§ Action item
Of the entries below, return only those lines from the line with "Select the Microsoft Edge desktop shortcut" to the line with "Click the Object", exactly, both included.

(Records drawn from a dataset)

------------

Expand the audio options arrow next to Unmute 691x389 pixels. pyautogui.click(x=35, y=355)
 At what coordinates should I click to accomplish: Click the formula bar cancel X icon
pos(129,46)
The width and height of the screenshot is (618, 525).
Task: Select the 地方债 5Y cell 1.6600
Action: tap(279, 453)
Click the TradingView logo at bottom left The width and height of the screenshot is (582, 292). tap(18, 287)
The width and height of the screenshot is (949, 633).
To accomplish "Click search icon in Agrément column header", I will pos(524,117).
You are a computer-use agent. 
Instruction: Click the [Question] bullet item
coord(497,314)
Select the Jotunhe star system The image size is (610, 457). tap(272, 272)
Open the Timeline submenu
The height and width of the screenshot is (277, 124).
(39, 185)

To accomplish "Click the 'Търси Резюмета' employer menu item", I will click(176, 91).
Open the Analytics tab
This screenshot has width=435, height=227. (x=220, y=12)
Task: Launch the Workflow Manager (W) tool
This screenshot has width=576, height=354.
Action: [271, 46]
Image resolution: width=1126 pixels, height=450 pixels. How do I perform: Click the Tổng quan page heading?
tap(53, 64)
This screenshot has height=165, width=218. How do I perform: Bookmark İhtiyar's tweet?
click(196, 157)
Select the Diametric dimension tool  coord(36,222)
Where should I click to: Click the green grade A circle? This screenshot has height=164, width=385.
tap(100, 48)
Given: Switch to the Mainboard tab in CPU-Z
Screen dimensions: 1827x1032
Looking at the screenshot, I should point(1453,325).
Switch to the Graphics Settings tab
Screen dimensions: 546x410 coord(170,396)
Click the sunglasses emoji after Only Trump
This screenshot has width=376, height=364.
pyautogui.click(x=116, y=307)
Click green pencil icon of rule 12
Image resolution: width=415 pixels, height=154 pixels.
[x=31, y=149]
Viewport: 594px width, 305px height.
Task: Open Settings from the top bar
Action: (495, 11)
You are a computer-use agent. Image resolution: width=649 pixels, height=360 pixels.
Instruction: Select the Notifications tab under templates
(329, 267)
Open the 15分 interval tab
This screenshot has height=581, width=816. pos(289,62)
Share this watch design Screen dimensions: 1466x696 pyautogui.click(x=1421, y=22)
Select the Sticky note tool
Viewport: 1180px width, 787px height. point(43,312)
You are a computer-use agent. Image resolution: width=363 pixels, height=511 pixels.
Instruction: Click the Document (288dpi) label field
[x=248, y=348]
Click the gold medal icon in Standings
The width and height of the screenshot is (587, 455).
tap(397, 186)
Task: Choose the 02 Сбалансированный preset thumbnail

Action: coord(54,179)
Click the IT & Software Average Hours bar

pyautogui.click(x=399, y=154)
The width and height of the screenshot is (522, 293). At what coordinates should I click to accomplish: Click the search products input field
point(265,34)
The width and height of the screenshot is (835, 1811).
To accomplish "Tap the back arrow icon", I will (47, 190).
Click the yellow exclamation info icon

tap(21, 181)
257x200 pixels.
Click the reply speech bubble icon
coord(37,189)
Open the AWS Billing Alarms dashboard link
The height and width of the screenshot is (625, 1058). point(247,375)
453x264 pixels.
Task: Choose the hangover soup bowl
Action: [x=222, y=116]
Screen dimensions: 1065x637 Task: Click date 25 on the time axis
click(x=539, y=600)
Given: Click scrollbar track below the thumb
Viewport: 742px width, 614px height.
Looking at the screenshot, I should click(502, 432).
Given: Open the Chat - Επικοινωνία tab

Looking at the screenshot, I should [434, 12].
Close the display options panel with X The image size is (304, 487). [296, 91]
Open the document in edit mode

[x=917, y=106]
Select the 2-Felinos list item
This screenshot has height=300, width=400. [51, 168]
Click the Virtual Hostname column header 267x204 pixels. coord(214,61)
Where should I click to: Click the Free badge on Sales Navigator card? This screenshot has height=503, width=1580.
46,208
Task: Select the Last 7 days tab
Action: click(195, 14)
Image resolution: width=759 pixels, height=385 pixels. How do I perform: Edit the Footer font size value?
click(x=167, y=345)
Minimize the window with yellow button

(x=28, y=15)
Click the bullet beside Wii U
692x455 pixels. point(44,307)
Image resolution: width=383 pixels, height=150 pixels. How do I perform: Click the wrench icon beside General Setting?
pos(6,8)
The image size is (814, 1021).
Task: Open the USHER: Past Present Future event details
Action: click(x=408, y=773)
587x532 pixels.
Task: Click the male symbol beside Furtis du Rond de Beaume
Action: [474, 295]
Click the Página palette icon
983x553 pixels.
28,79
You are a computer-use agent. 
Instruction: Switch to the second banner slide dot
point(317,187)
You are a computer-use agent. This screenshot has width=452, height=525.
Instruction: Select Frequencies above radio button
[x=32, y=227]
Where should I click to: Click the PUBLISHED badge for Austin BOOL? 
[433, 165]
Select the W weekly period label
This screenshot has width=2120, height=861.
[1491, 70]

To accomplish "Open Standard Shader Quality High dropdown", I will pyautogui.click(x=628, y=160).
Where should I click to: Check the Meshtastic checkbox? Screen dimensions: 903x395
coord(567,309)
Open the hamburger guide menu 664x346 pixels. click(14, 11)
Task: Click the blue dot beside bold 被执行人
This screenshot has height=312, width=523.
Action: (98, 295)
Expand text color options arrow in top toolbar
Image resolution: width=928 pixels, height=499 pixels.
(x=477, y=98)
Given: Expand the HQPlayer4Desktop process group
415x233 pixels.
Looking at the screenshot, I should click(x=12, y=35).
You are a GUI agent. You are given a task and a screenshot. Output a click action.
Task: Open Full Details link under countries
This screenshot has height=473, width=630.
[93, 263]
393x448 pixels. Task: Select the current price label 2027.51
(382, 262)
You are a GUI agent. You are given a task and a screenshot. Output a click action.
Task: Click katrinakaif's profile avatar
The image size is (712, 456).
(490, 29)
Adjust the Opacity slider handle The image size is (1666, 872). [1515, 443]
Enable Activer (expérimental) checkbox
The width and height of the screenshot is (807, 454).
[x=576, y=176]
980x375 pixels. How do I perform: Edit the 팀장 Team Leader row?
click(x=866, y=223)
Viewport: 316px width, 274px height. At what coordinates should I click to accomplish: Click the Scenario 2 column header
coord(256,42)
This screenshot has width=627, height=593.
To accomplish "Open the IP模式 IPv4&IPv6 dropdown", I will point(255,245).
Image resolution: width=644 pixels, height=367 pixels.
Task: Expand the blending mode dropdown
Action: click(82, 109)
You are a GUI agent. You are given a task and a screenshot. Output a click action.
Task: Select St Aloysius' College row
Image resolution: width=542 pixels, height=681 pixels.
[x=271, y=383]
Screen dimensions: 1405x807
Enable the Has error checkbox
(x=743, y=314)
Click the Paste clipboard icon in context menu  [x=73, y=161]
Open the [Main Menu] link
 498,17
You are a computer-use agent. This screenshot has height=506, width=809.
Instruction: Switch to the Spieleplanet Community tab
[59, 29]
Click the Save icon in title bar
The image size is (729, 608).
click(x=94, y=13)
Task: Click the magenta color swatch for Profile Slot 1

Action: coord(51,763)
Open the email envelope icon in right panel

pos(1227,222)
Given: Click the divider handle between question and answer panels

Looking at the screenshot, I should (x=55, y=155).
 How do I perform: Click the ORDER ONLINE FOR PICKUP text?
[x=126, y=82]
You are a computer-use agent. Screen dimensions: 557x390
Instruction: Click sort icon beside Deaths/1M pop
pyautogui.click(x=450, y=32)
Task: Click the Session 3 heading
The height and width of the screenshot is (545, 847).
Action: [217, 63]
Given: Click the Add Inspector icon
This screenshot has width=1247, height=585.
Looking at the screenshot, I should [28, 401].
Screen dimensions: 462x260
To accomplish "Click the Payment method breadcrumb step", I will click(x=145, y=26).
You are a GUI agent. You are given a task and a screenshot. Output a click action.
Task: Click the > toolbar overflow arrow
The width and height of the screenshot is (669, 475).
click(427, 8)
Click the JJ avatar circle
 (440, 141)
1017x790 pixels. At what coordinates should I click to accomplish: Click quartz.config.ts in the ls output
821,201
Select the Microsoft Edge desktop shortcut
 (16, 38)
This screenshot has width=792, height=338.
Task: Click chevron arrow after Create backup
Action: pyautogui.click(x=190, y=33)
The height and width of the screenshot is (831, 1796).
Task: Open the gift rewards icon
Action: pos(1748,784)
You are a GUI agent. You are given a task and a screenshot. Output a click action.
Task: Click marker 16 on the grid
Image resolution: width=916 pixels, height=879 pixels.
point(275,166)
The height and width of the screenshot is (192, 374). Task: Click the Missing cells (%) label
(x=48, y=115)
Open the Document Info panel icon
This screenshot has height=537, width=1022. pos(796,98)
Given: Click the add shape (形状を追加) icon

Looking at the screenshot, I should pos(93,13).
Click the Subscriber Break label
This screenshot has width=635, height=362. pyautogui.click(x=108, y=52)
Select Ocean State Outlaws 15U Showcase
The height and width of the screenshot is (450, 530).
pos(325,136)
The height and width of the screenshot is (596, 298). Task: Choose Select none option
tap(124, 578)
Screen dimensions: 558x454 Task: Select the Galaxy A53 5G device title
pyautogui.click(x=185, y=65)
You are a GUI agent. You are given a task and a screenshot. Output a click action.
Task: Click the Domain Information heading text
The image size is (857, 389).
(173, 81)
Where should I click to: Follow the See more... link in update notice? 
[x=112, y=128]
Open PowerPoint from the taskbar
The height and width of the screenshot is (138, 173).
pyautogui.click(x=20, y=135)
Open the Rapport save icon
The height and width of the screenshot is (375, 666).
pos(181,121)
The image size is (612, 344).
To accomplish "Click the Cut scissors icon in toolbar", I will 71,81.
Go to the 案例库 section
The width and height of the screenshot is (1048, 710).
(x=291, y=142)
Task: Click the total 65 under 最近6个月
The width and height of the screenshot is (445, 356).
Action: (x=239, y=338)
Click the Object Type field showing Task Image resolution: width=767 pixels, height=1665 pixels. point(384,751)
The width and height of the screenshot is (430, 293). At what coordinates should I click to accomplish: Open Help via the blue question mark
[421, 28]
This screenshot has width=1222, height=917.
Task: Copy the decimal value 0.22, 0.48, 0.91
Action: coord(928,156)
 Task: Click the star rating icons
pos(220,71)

------------

§ Reply to the task
Select the Microsoft Edge desktop shortcut
 (16, 38)
This screenshot has width=792, height=338.
Task: Click chevron arrow after Create backup
Action: pyautogui.click(x=190, y=33)
The height and width of the screenshot is (831, 1796).
Task: Open the gift rewards icon
Action: pos(1748,784)
You are a GUI agent. You are given a task and a screenshot. Output a click action.
Task: Click marker 16 on the grid
Image resolution: width=916 pixels, height=879 pixels.
point(275,166)
The height and width of the screenshot is (192, 374). Task: Click the Missing cells (%) label
(x=48, y=115)
Open the Document Info panel icon
This screenshot has height=537, width=1022. pos(796,98)
Given: Click the add shape (形状を追加) icon

Looking at the screenshot, I should pos(93,13).
Click the Subscriber Break label
This screenshot has width=635, height=362. pyautogui.click(x=108, y=52)
Select Ocean State Outlaws 15U Showcase
The height and width of the screenshot is (450, 530).
pos(325,136)
The height and width of the screenshot is (596, 298). Task: Choose Select none option
tap(124, 578)
Screen dimensions: 558x454 Task: Select the Galaxy A53 5G device title
pyautogui.click(x=185, y=65)
You are a GUI agent. You are given a task and a screenshot. Output a click action.
Task: Click the Domain Information heading text
The image size is (857, 389).
(173, 81)
Where should I click to: Follow the See more... link in update notice? 
[x=112, y=128]
Open PowerPoint from the taskbar
The height and width of the screenshot is (138, 173).
pyautogui.click(x=20, y=135)
Open the Rapport save icon
The height and width of the screenshot is (375, 666).
pos(181,121)
The image size is (612, 344).
To accomplish "Click the Cut scissors icon in toolbar", I will 71,81.
Go to the 案例库 section
The width and height of the screenshot is (1048, 710).
(x=291, y=142)
Task: Click the total 65 under 最近6个月
The width and height of the screenshot is (445, 356).
Action: (x=239, y=338)
Click the Object Type field showing Task Image resolution: width=767 pixels, height=1665 pixels. point(384,751)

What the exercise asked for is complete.